* _Task requirements_
1. Answer these questions about the post on COVID-19 economics research:
(a) How many papers has COVID Economics published so far, according to its editor?
(b) How many new papers does a typical week include on the NBER page that lists COVID-related papers by week?
(c) In the figures from the paper by Fernández-Villaverde and Jones, what does the upper left of the diagrams represent?
2. Could you carry the post on COVID-19 economics research forward from where it stops?

* _Quoted passage_

= Beginning of Section =

Checking on COVID-19 Economics Research: BPEA Fall 2020

 It would be a full-time job to keep up with the flow of economics research on aspects of COVID-19. Those who wish to take a closer look might begin with COVID Economics, a quick-turnaround journal which published its first issue on April 3, and has now just published its 50th issue. In that issue, the editor Charles Wyplosz reports the journal has published 332 papers so far. However, the flow of submissions has been slowing, from 6-7 submissions per day back in April to 1-2 submissions per day now. 

The National Bureau of Economic Research is another useful source for COVID-19 related research. The NBER website has one page that lists COVID-related papers by the week they are released, with a typical week including 5-10 new papers, and another page that organizes the paper by broad subject area (like effects on asset markets, effects of social distancing and other measures, macroeconomic effects, and so on). 

But if your personal idea of the good life doesn't involve surfing through these hundreds of research papers, and yet you would still more than a tiny taste of what economists have been doing on this subject, a useful starting point is the set of papers produced for the Fall 2020 Brookings Papers on Economic Activity. These papers both pull together a lot of the existing research and offer additional insights. Drafts of papers, presentation slides, and video are all available. Here's a list of the papers. Each link leads to a readable short overview of the main themes of the paper, and then a link to the paper itself: 

Here are a couple of illustrative figures from the paper by Fernández-Villaverde and Jones, showing the results of the COVID-19 epidemic across countries and states. The upper right of these diagrams represent places with high COVID-19 mortality and large economic losses; the upper left is low mortality but high economic losses. The lower left is low mortality and low economic losses. The lower right is high mortality but low economic losses.

= End of Section =

[Data items]

= Beginning of Section =

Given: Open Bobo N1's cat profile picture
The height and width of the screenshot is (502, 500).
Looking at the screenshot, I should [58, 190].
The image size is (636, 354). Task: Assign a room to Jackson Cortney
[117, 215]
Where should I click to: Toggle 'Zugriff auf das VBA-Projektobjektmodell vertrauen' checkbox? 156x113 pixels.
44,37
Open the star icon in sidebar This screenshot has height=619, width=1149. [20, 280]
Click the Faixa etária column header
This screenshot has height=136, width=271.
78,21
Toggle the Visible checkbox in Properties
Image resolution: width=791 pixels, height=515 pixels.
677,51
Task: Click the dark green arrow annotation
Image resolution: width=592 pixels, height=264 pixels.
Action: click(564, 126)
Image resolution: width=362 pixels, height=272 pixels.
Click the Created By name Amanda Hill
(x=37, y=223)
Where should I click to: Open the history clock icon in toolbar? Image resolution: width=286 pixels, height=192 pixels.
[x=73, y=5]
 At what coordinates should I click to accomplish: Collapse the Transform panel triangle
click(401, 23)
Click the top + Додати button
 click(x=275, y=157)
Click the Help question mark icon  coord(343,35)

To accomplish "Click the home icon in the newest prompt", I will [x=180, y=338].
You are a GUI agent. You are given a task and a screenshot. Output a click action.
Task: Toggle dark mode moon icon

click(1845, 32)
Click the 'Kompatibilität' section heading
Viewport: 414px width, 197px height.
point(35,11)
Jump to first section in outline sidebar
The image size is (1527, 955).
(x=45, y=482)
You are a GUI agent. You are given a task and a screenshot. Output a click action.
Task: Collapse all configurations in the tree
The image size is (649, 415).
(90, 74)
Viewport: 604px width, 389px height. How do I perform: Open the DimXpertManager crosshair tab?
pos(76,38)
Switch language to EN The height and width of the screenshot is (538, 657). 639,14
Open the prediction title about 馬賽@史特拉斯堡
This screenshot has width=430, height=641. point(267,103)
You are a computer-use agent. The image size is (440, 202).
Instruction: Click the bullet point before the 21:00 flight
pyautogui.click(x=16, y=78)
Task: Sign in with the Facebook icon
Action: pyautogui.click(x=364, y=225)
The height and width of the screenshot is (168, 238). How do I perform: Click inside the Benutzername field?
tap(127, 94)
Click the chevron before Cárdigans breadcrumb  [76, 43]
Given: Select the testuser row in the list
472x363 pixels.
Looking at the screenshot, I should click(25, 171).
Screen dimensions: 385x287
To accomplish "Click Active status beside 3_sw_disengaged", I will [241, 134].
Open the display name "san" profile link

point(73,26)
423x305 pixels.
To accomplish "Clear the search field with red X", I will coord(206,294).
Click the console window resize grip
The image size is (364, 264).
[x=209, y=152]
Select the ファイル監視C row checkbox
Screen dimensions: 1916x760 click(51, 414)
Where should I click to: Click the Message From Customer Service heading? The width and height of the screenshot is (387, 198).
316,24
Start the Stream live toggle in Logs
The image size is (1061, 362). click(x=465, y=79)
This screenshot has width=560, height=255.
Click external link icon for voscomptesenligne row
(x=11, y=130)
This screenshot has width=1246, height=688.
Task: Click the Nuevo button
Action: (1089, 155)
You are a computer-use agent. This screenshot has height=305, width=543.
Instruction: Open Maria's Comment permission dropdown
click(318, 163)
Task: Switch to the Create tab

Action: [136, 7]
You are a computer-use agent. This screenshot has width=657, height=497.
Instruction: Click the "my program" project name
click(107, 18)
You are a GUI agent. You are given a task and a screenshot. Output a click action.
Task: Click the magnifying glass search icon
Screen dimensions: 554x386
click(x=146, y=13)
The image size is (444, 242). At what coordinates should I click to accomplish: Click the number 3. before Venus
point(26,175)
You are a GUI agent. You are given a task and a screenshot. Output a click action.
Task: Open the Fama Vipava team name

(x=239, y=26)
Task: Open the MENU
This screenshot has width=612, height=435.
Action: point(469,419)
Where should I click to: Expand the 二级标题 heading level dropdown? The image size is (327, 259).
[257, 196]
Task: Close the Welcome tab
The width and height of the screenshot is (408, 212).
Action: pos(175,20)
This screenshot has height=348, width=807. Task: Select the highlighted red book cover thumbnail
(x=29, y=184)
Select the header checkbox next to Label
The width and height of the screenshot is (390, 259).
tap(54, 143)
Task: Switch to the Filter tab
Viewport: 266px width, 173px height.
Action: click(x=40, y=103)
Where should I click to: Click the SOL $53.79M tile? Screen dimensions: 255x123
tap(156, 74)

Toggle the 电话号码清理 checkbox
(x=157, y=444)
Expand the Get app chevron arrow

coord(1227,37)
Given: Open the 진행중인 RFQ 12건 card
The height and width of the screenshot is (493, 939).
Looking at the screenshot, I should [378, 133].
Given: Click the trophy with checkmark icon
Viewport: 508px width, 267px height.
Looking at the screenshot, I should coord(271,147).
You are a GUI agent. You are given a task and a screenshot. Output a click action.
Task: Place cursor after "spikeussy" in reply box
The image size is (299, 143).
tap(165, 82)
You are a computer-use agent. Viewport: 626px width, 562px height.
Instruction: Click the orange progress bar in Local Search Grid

= End of Section =

* _Results for each task_
1.
(a) 332 papers.
(b) 5-10 new papers.
(c) Low mortality but high economic losses.

2.
Here's a figure showing these health and economic results for countries. Countries that have performed the worst on both dimensions (upper right) would include Spain, the United Kingdom, Italy, and Belgium. The US is similar to Sweden and Netherlands, in having had a high level of COVID-related deaths but lower economic losses. In the bottom left are places like South Korea, Japan, China, Norway, Poland, and Denmark, with economic losses similar to the US but a much lower death rate. Taiwan is the extreme outlier, with almost no COVID-19 deaths and economic gains rather than losses (show here on the negative scale). 
 
Here's a similar graph at the level of US states, focusing on the monthly unemployment rate as the measure of economic outcomes. The worst outcomes in the upper right are for Massachusetts, New York, and New Jersey, with both high COVID-19 death rates and high unemployment. In the upper left, some western states like Hawaii, California, and Nevada (along with Pennsylvania) had large economic losses but much lower death rates. The states with both low death rates and low unemployment in the bottom left of the diagram include Utah, Idaho, Nebraska, and Montana. 


As Fernández-Villaverde and Jones emphasize, figuring out the extent to which the better results are a matter of luck or policy (or measurement issues) is an ongoing research task. Moreover, the outcomes are still evolving. Still, graphs like these offer a way of starting to think systematically about where the health and economic effects that have followed in the wake of COVID-19 have been better or worse, and thus offer a useful starting point for additional investigation.